Material for this exercise:
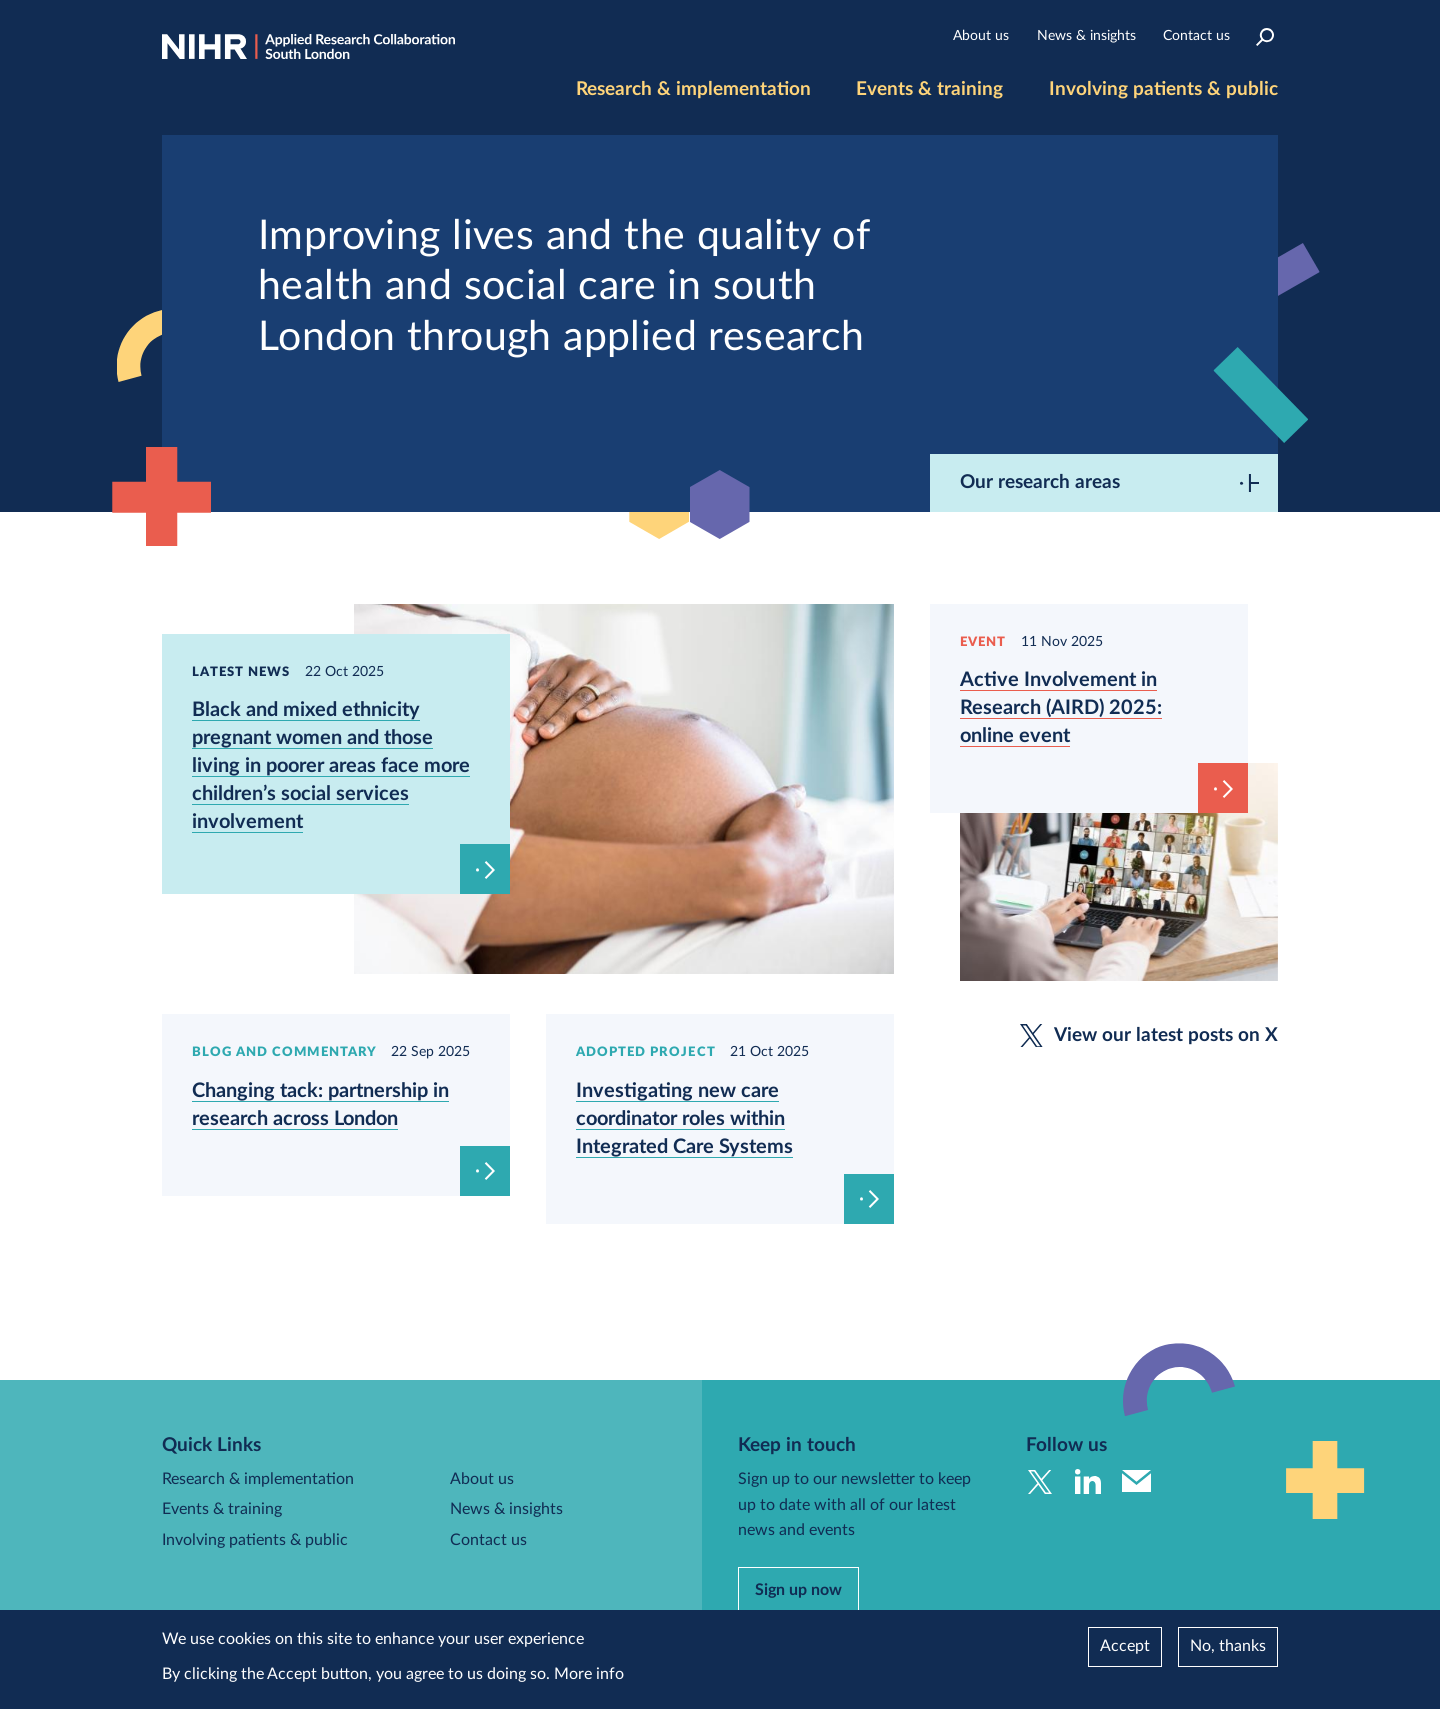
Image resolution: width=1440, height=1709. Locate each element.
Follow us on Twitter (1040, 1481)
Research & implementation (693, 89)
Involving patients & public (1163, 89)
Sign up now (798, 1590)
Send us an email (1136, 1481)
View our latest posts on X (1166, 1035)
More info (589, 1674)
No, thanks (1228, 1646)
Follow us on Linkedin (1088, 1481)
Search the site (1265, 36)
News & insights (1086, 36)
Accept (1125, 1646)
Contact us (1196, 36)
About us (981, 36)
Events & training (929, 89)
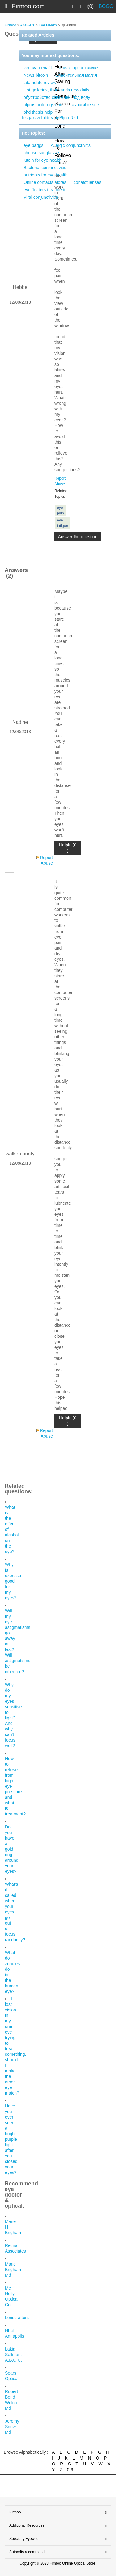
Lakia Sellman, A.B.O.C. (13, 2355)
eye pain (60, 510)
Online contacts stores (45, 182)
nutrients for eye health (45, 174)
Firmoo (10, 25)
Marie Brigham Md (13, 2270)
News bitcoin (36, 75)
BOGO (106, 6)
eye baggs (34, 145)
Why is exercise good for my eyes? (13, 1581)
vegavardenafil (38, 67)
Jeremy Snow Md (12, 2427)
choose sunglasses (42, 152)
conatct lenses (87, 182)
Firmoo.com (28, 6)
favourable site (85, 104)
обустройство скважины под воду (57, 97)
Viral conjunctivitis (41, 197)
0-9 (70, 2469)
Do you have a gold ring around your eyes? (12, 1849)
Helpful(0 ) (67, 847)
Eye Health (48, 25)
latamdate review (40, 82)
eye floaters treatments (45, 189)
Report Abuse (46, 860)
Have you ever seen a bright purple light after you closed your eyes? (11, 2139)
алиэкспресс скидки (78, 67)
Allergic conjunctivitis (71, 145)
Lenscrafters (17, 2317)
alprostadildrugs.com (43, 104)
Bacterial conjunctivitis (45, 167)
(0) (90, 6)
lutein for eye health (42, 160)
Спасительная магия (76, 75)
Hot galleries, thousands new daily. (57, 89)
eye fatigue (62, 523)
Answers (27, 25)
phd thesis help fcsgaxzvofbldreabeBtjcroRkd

Action item:
Each record above is to be restated exactly, with its pictures removed from the copy.

Your response:
Image resolution: width=1440, height=1709. Locate each element.
Follow us on Twitter (1040, 1481)
Research & implementation (693, 89)
Involving patients & public (1163, 89)
Sign up now (798, 1590)
Send us an email (1136, 1481)
View our latest posts on X (1166, 1035)
More info (589, 1674)
No, thanks (1228, 1646)
Follow us on Linkedin (1088, 1481)
Search the site (1265, 36)
News & insights (1086, 36)
Accept (1125, 1646)
Contact us (1196, 36)
About us (981, 36)
Events & training (929, 89)
Lakia Sellman, A.B.O.C. (13, 2355)
eye pain (60, 510)
Online contacts stores (45, 182)
nutrients for eye health (45, 174)
Firmoo (10, 25)
Marie Brigham Md (13, 2270)
News bitcoin (36, 75)
BOGO (106, 6)
eye baggs (34, 145)
Why is exercise good for my eyes? (13, 1581)
vegavardenafil (38, 67)
Jeremy Snow Md (12, 2427)
choose sunglasses (42, 152)
conatct lenses (87, 182)
Firmoo.com (28, 6)
favourable site (85, 104)
обустройство скважины под воду (57, 97)
Viral conjunctivitis (41, 197)
0-9 (70, 2469)
Do you have a gold ring around your eyes? (12, 1849)
Helpful(0 ) (67, 847)
Eye Health (48, 25)
latamdate review (40, 82)
eye floaters treatments (45, 189)
Report Abuse (46, 860)
Have you ever seen a bright purple light after you closed your eyes? (11, 2139)
алиэкспресс скидки (78, 67)
Allergic conjunctivitis (71, 145)
Lenscrafters (17, 2317)
alprostadildrugs.com (43, 104)
Bacterial conjunctivitis (45, 167)
(0) (90, 6)
lutein for eye health (42, 160)
Спасительная магия (76, 75)
Hot galleries, thousands new daily. (57, 89)
eye fatigue (62, 523)
Answers (27, 25)
phd thesis help fcsgaxzvofbldreabeBtjcroRkd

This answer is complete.